**TASK ITEM:** Reproduce exactly the lines from the one containing "The image size is (360, 257)." through the last line of the data, both ends included.

**INFORMATION PROVIDED:**

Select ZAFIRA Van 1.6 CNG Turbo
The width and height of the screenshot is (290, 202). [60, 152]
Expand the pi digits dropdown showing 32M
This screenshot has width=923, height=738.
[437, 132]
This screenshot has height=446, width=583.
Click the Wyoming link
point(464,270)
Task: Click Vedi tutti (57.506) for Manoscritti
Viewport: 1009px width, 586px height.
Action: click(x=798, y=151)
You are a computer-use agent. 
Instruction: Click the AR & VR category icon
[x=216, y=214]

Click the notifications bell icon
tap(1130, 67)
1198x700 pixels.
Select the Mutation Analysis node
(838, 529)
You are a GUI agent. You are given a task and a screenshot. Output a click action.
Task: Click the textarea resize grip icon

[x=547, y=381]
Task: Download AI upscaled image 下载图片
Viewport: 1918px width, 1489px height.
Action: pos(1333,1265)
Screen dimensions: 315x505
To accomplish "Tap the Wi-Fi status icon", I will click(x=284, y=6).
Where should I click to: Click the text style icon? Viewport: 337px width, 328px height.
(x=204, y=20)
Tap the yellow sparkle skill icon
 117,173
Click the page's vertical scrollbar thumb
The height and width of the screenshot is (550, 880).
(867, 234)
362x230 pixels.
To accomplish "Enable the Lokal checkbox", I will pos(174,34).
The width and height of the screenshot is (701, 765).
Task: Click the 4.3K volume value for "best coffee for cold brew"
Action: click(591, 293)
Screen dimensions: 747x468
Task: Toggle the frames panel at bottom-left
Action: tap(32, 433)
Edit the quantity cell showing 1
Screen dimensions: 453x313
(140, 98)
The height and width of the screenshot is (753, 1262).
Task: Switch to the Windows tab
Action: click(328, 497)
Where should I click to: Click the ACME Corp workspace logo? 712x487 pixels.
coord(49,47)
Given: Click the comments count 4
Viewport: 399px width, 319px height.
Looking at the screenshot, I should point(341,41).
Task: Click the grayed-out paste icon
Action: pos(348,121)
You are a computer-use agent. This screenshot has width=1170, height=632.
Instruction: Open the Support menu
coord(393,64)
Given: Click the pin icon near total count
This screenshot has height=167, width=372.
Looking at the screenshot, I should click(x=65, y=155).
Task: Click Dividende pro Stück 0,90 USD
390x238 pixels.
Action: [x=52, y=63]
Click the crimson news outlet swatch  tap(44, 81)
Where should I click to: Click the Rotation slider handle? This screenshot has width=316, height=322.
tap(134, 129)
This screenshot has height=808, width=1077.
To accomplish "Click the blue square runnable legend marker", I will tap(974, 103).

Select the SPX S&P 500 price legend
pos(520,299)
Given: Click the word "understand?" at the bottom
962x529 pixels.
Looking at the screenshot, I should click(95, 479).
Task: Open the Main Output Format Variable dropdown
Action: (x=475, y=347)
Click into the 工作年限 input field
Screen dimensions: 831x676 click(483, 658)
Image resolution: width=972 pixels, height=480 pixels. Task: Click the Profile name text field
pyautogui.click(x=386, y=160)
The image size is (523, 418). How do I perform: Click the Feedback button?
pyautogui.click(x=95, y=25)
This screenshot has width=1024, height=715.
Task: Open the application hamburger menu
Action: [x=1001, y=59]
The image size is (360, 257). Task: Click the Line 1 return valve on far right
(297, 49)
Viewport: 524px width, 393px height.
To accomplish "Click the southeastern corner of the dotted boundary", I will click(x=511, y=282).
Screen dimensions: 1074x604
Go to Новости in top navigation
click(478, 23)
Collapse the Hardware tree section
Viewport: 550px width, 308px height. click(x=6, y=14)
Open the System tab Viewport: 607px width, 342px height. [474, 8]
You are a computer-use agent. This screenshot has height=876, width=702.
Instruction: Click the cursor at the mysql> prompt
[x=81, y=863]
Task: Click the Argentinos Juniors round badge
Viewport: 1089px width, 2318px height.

**PROBLEM SOLUTION:**
The image size is (360, 257). Task: Click the Line 1 return valve on far right
(297, 49)
Viewport: 524px width, 393px height.
To accomplish "Click the southeastern corner of the dotted boundary", I will click(x=511, y=282).
Screen dimensions: 1074x604
Go to Новости in top navigation
click(478, 23)
Collapse the Hardware tree section
Viewport: 550px width, 308px height. click(x=6, y=14)
Open the System tab Viewport: 607px width, 342px height. [474, 8]
You are a computer-use agent. This screenshot has height=876, width=702.
Instruction: Click the cursor at the mysql> prompt
[x=81, y=863]
Task: Click the Argentinos Juniors round badge
Viewport: 1089px width, 2318px height.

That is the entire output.